Reflection on Metabarcoding

Metabarcoding is probably the first thing that comes to mind for me when I think of eDNA. Partially because my own work centers around metabarcoding of gut contents of lobster larvae, but also because I have a focus on ecology where metabarcoding techniques have shown promise in helping us measure species richness (if not abundance). I think I am lucky to be dipping my toes into the field of eDNA right now when many universal priming/metabarcoding regions have already been identified, but something that this week’s paper highlighted is that these regions still need careful evaluation. For a true analysis of an area’s species richness, multiple regions should clearly be targeted, either through multiplexing or running samples through the pipeline multiple times. One thing I wonder is has there ever been a robust test of how primer design affects metabarcoding results? Shane brought up the question of “How many degenerate bases is too many?” I believe that could actually be quantified through a really carefully designed study where multiple primers hitting the same region and of the same length but with different amounts of degenerate bases were tested against a very carefully assembled mock community.
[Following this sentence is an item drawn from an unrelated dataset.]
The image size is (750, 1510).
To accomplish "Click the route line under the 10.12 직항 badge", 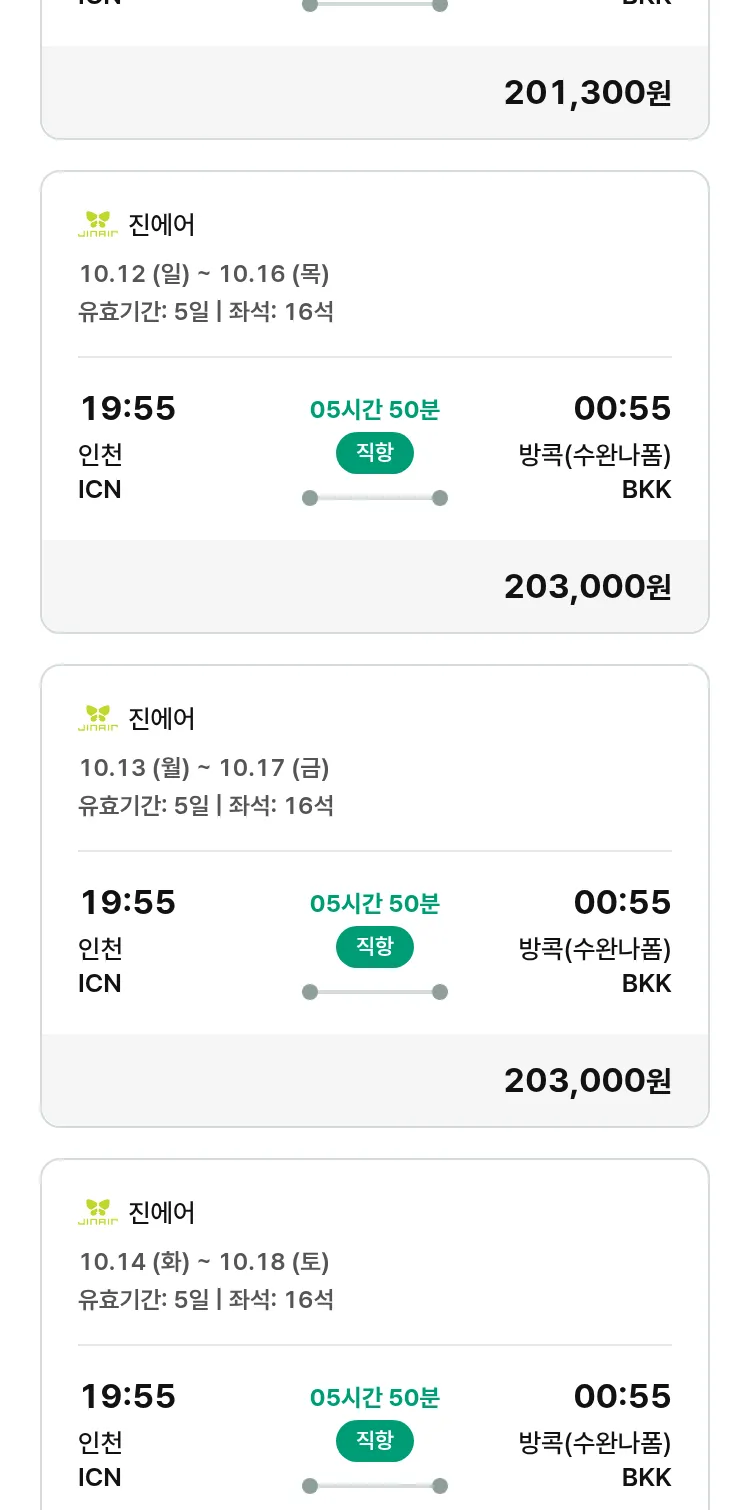I will 375,498.
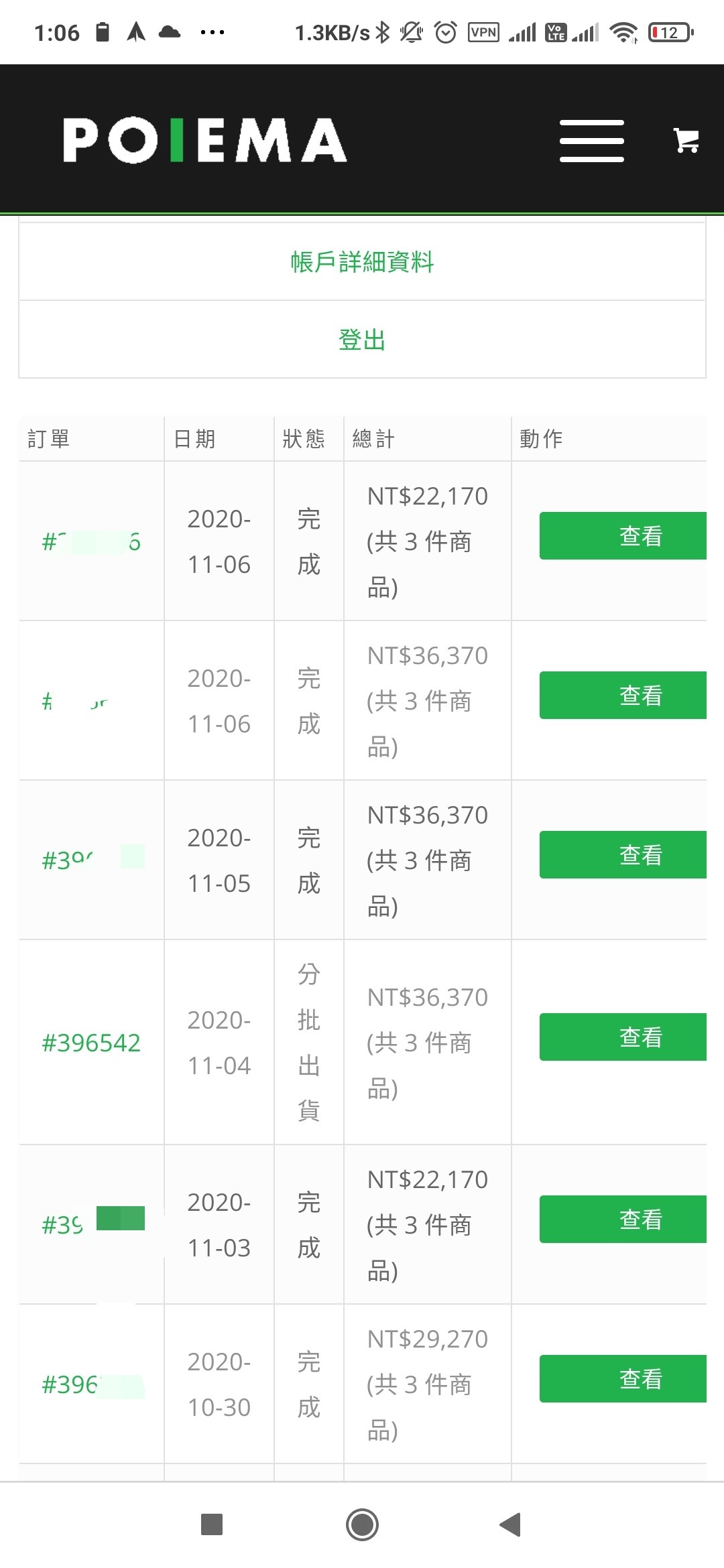The image size is (724, 1568).
Task: Click the 總計 column header
Action: [373, 439]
We could then actually quantify how many reads we get and how many unique taxa are identifed as you increase the number of degenerate bases. Likely you could repeat this study, but vary primer length instead. The question then is how applicable is that data to other studies/taxa/metabarcoding regions? I doubt anyone really has a good idea how to answer those questions right now, but I feel like these are the types of questions we may want to think about when it comes to establishing eDNA, and metabarcoding in particular, as common tools of the modern scientist.